Politicians are being educated on the financial concerns by corporations representing their own interests, like Douglas Murphy of the FMA, a medical malpractice company that could stand to lose out if Florida were to allow all all citizens equal opportunity to be heard in a court of law, regardless of their marital status, in cases where gross negligence causes death. In fact he was quoted in Florida Politics as saying that this bill would do "nothing to improve physicians' accountability in the state." It may be a money issue for the medical malpractice and hospital industries, but it is an equal protection under the law issue for the people who are affected. Murphy went on to say that the Medical Board is responsible for holding doctors accountable. Again, this is an equality and right to life issue. Victims who were married and/or have minor children are granted access to the courts by way of their loved ones, while the unmarried with no minor children have only the medical board as an option. And if the medical board does not take the time to review a patient's file, then the family does not get the closure they deserve and those responsible are not held accountable. I would think that it would be in the best interests of malpractice insurance companies to hold repeat offenders accountable in a way that would drive change, improve outcomes and reduce errors.
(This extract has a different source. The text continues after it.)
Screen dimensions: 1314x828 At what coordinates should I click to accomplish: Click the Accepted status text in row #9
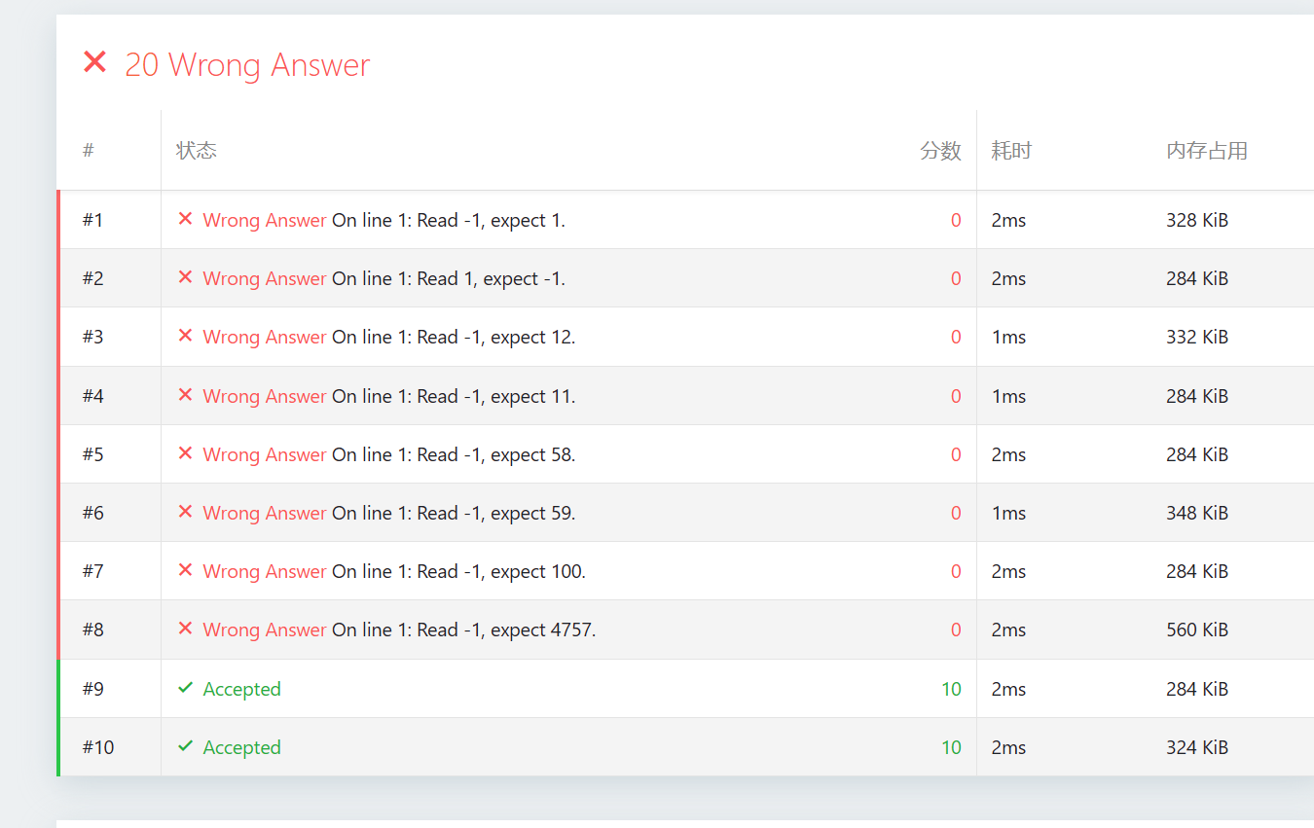pyautogui.click(x=241, y=689)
The unmarried with no minor children do not have equal protection under the law. This is a United States constitutional right and it has been taken away from Floridians. It seems that lawmakers, corporations and the people are all on a different page. More than 10 corporations who could potentially be affected by rising costs should a repeal occur have paid lobbyists to educate legislators. AARP and the Florida Justice Association are the only lobbying firms who have stepped up to support the unmarried, elderly, and the disabled who fall in the free kill category, so far.


The Florida Medical Rights Association maintains low expectations on a bill to further the cause of equal protection and repeal the wrongful death act being heard this year. House Bill 6039 and Senate Bill 560 which would have repealed the law for adult children who lost a parent were never even on a single agenda.


We will continue to raise awareness, document the victims, and remain hopeful that as the landscape of our country changes to one that focuses on equal rights for all people, that Florida will begin to acknowledge the need to change Florida's Wrongful Death Act. The notion that some lives matter more than others is everything that is wrong with this law.